Personne pouvait se comparer à Nelly, tout le monde pouvait l’aimer, encore plus maintenant qu’elle est morte, tout le monde pouvait la détester, la rendre fausse, la critiquer, répéter qu’elle était une whore, trop blonde, et qu’elle portait des jupes trop courtes, mais Nelly était plus vraie que vraie, je ne la connaissais pas, pas vraiment, je la connaissais à la croiser, parfois, et grâce à ceux qui me parlaient d’elle, qui prenaient un verre avec elle, ou qui l’avaient baisée, she was exceptionnal, but cold.

Si Nelly était obsédée par Marilyn, moi j’étais obsédée par Nelly, et même à quatre pattes, dans une chambre d’hôtel, je posais des questions, how much was she asking for a bbjtc?

Dans ses livres, j’indiquais mon nom, puis la date de mon achat, et ce que je portais ce jour-là, pour Folle c’était une robe avec des poissons tropicaux, et pour À Ciel Ouvert, des skinny jeans Miss Sixty et un t-shirt blanc, et dans À Ciel Ouvert, il y a des pages cornées, avec des traces de chardonnay, je voulais faire comme ses personnages, qui se saoulaient toujours au Plan B.

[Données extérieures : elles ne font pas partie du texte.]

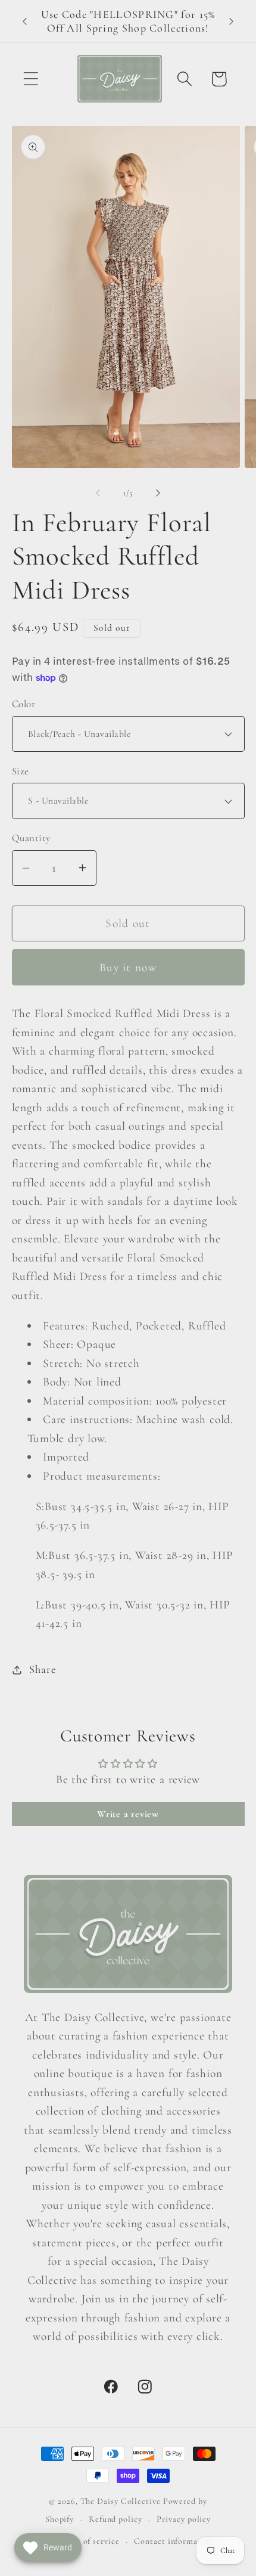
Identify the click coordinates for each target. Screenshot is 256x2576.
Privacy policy (184, 2519)
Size (20, 771)
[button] (31, 79)
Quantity (31, 838)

Je m’étais finalement teint les cheveux en blonds, trop platine, c’était un gai qui n’aimait pas mon maquillage qui me coiffait, et qui me comparait à Marilyn, je disais non, ce n’est pas moi, elle, et je continuais à me comparer, à regarder Nelly sur des photos, à vouloir sa bouche, à trouver dommage de n’avoir demandé à mon chirurgien que des 34C, Nelly avait des plus gros seins que moi, Nelly devait avoir des plus beaux mamelons que moi, Nelly serait toujours plus blonde que moi. 

C’est un ami, ce matin, qui m’a envoyé un courriel, dans lequel il me demandait de lui téléphoner, dès que j’aurais lu son message. J’avais mal à la tête, même si je n’avais pas bu la veille, et j’avais mal composé son numéro deux fois, avant de lui parler, il y avait derrière lui beaucoup de bruits, je ne lui ai pas demandé ou il était, et il m’a dit je ne pouvais pas te l’écrire, Nelly Arcan s’est suicidée. Nous avions parlé d’autres trucs, de son weekend à Québec, du livre que je lisais, Hos, Hookers, Call-Girls, and Rent Boys: Prostitutes Writing on Life, Love, Work, Sex, and Money, et je sentais des larmes sur mes joues, mais je voulais rire, je ne voulais pas raccrocher tout de suite, je ne voulais pas qu’après Nelly, il n’y ait plus rien.

Marilyn suicidée sera la seule à comprendre la nature de mes attentes.

(Carole Massé, Les petites-filles de Marilyn)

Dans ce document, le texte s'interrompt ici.